In parallel, Mr Champetier also runs a consultancy specializing in rural and/or local development at international level. In 2003, he worked for three months for the Inter-American Development Bank in Washington to learn about and share information on rural development in Latin America. During 2004, he worked with the Andalucía Region in Spain to establish a rural development network between Europe and Latin America, and in 2008, he participated in the “Capitalisation task force” created by the URBACT Secretariat to prepare for the implementation of URBACT II. In 2006-2009, he assisted DG MARE with the preparations for the implementation of Axis 4 of the European Fisheries Fund and he is currently an expert with FARNET, the European network of fisheries areas. In recent years, he has also been involved in local development projects in Tunisia.

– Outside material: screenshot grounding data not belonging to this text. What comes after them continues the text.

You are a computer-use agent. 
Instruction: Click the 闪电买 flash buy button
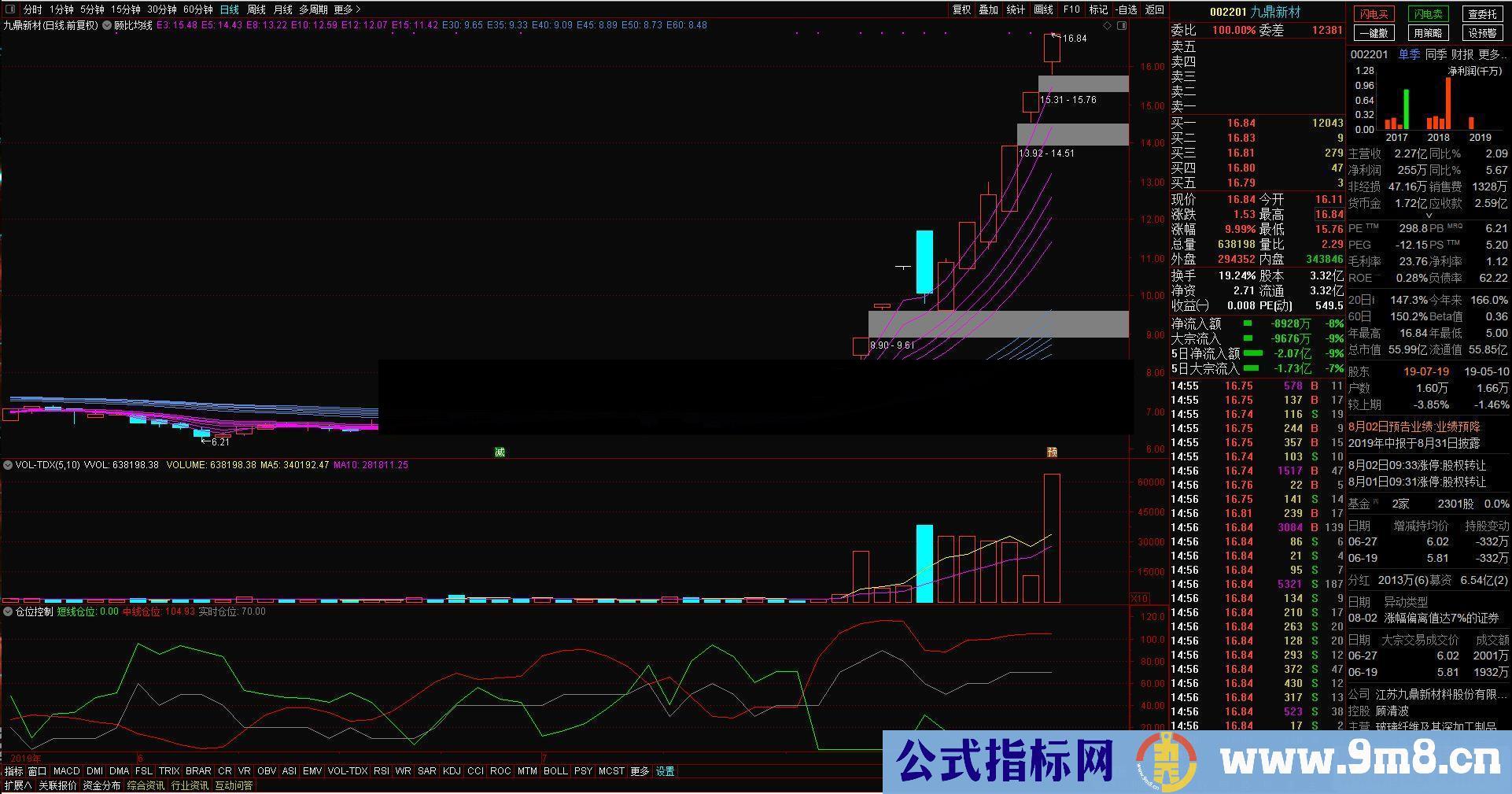point(1373,13)
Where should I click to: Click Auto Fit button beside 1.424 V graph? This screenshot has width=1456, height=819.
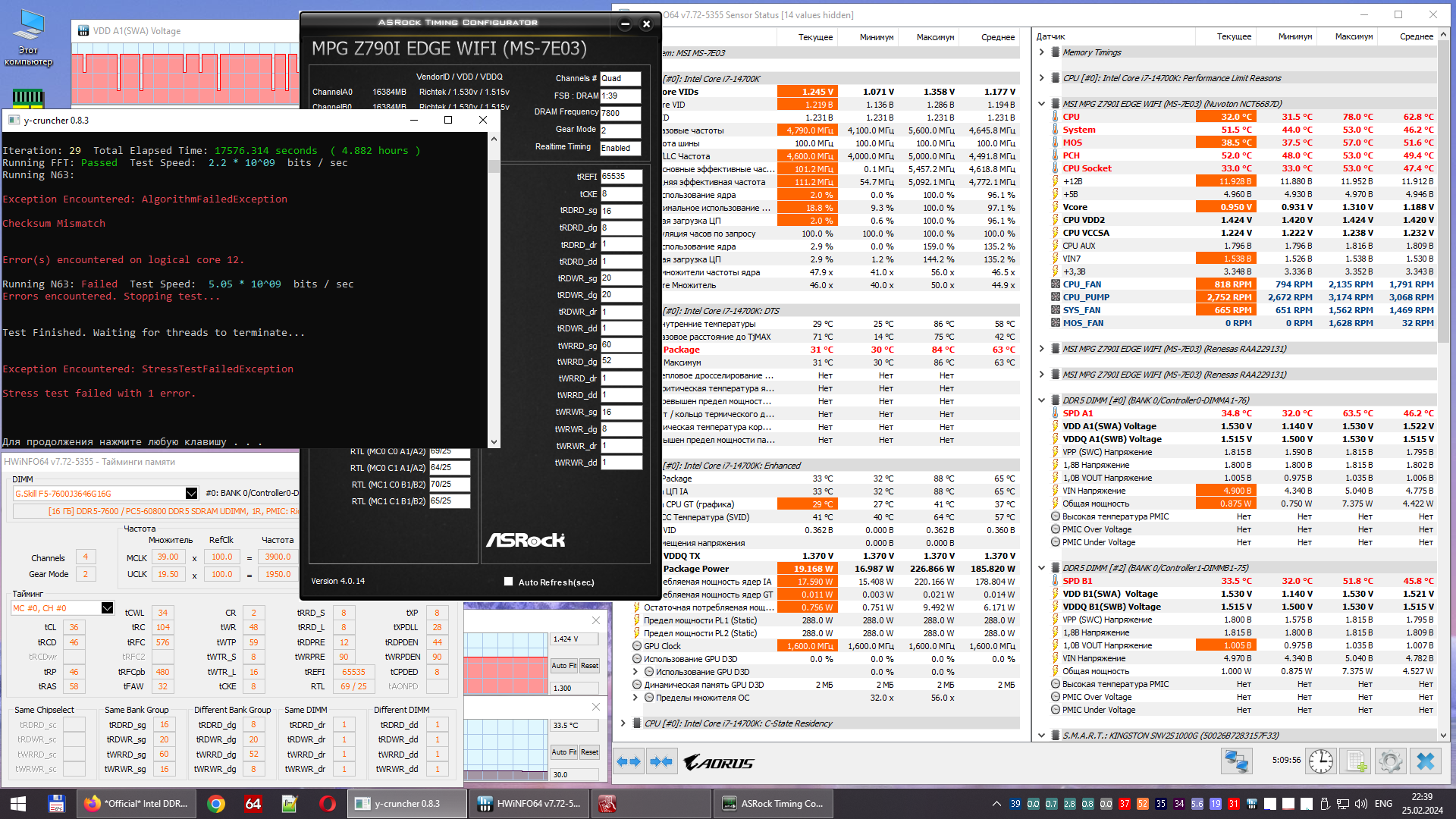click(563, 666)
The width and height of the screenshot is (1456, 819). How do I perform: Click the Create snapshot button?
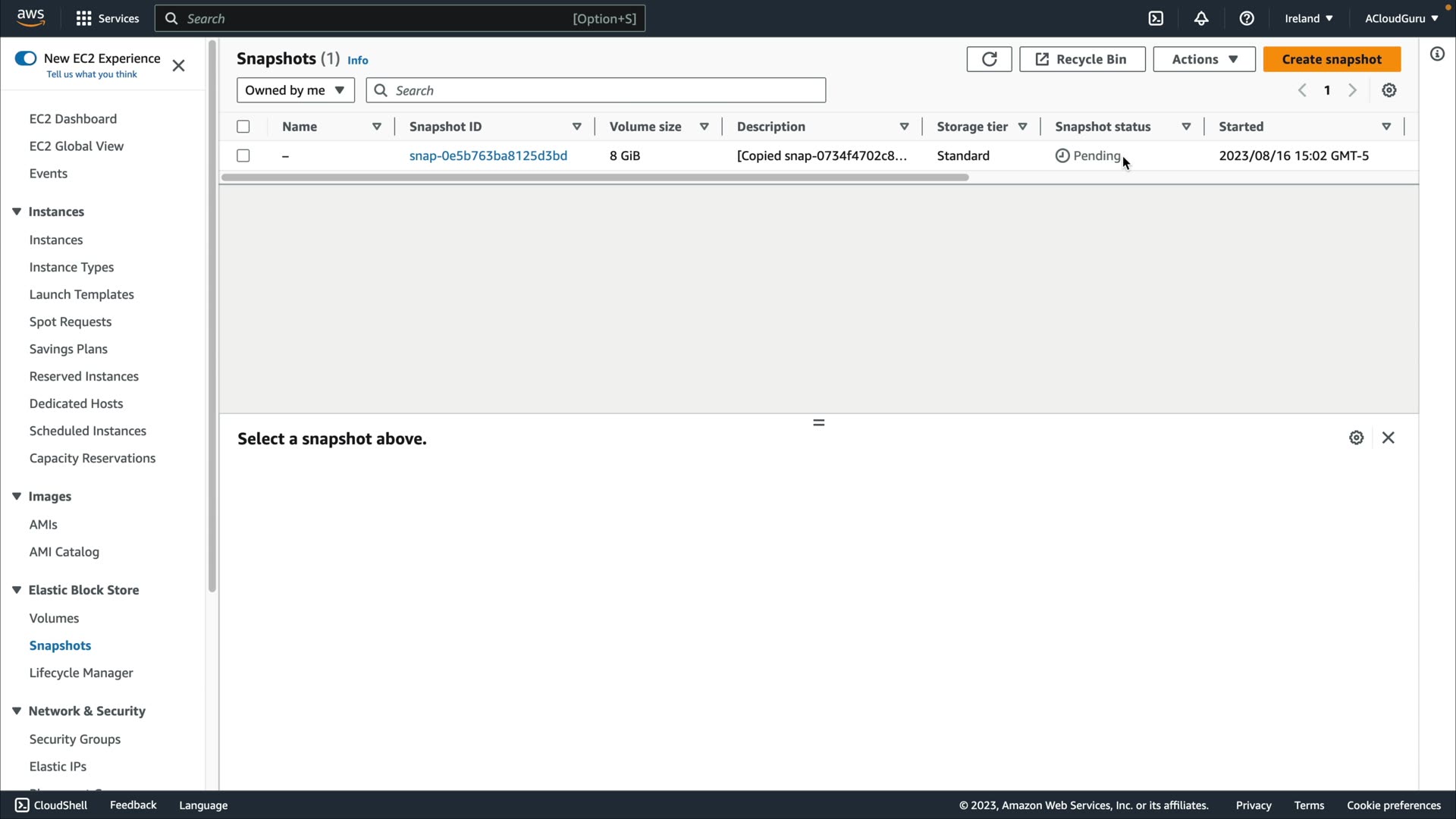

Expert in international economic cooperation
Chris Brooks has worked in the field of international economic cooperation for over twenty-five years. An expert in the interaction between politics, the media and international affairs, he advises on the interface between politics, government and society. He has acted as a strategic advisor to chief executives of the OECD and of private companies. His career has involved actively leading change management in many areas – communications, public affairs and publishing, as well as supervising research and public policy development.
Chris was the creator and director of the first programmes in the OECD dealing with spatial economic development. A dynamic team builder with a successful track record in changing systems and cultures, he graduated from Nottingham University in economics in 1973 and is bilingual in English and French. He has created, managed and chaired a number of private not-for-profit groups working on issues of youth development, employment, education and training and local and regional economic development. He is currently a University teacher at Sciences Po in Paris and runs his own private consulting company.